Today’s EUIV lesson is the Absolution mechanic because it is the first time I’ve deliberately tried to get it early. This is Cebu, what starts out as a single province in the Philippines region next to Madyas and Butuan. Exploration, grabbing the Colonial institution for myself, and key conquests made it the way you see it here.
Absolution is a mechanic that gets enabled once the Age of Absolution rolls around, which occurs 10 years after the Global Trade institution is spawned or around 1610. It’s another linear bar to fill from 0 to 100 with a maximum dictated by the government you run; republics are limited anywhere from like 75 to 50 versus monarchies which can reach the hard cap. The bonuses are, fully maxed out:
- 5% discipline (troops deal more damage and take less, nice to have)
- -50% foreign core duration (countries you conquer lose their core quicker, barely noticeable)
- 40% administrative efficiency (essentially the reason you want this, reduces the coring cost in both direct conquest and diplo-annexation AND increases the amount you can conquer at once before over-extension kicks in. You get to take more chunks out of your enemies for less!)
There’s a bunch of fiddly things you can do to increase Absolutism, most of them involve spending your monarch points in some fashion. However, there is a disaster called Court and Country during this Age that can occur if you deliberately set yourself up for it. Typically a disaster is just that, something you want to avoid. This one does heavily penalize you, but for a minimum of 10 years and the events give you several chances to increase your Absolutism by 5 each time usually in exchange for rebels popping up. Once you’ve reached the 10 year limit, there are no rebel held provinces and you haven’t been in war, it ends. Depending on what your Absolutism is at that end, you can potentially get a massive increase to your limit so that your Legitimacy won’t mess with your current Absolutism amount and thus your bonus is maintained at maximum. If done properly, you come out with about 3/4s of the full bonus and set to max it out in short order.
Now setting yourself up for that disaster involves getting yourself into a war and having your global unrest creep up past +1 while already having your current Absolutism above 50. Typically this means no CBing a small country for the War Exhaustion and Stability hits, both increase unrest substantially. I intended to do that with Ryukyu but I jumped the gun, unfortunately. I ended up taking it and using its rebels for Harsh Treatment, spending military points and gaining +1 Absolutism each time.

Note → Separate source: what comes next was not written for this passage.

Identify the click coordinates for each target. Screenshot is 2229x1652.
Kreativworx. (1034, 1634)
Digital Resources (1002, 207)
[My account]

What actually happened to slide me into the disaster was Japan deciding it wanted the former province held by Ryukyu for itself and declared war for it. It was a dumb move on their part, but I hadn’t realized one thing: I no longer had allies anymore. Lan Xang had somewhere along the way let the alliance drop and I had only Malacca (purple one in Malaysia) as my vassal and Backjaur (Australia) as my Colonial Nation. This was fine, I could hold due to my large ducat store and a 20 strong Heavy navy to smash theirs. But then Pasai and Ming declared a couple months after for that dangling bit I had in China. And then Ottomans decided to throw their weight in to get back a colony I had taken from them earlier!
I could hold on because when you’re a collection of islands the only way any of your enemies is going to make substantial gains is if they land troops on your home provinces (taking a page from Great Britain). None of them separately had the heavy numbers to match mine and I had enough money sitting around to replace ones that were sunk. However, Malacca was basically conquered from the get-go and Backjaur suffered a couple of roving armies wasting their time in the Australian outback.
In the end I lost my entire trading fleet, I replaced my heavies once over and suffered through the bulk of Court and Country while I was still at war with Ming. Japan could not land anything and gave up that single province because of sheer pettiness on my part. Ottomans had the same problem but it took longer to peace them out for their single province because of dealing with Japan and then having the disaster pop. Pasai took a couple clubbings of their army before they settled out of the way and quietly capitulated for substantial gains (I wanted something meaningful to come out of this war). Ming rushed back in to reconquer Malacca and I used that time to take back that little tail end in China and conquer a fort so I could spread a little further in.
So in all, it was a very busy ~20 years of playing being aware of backdooring and staying on top of rebels (particularists in particular (heh) were threatening a 120k large army if I let them reach 100% at one point; I had only 37k much of the time). Very fun and now I’m far more ready to become the full Jaguar Empire of Cebu.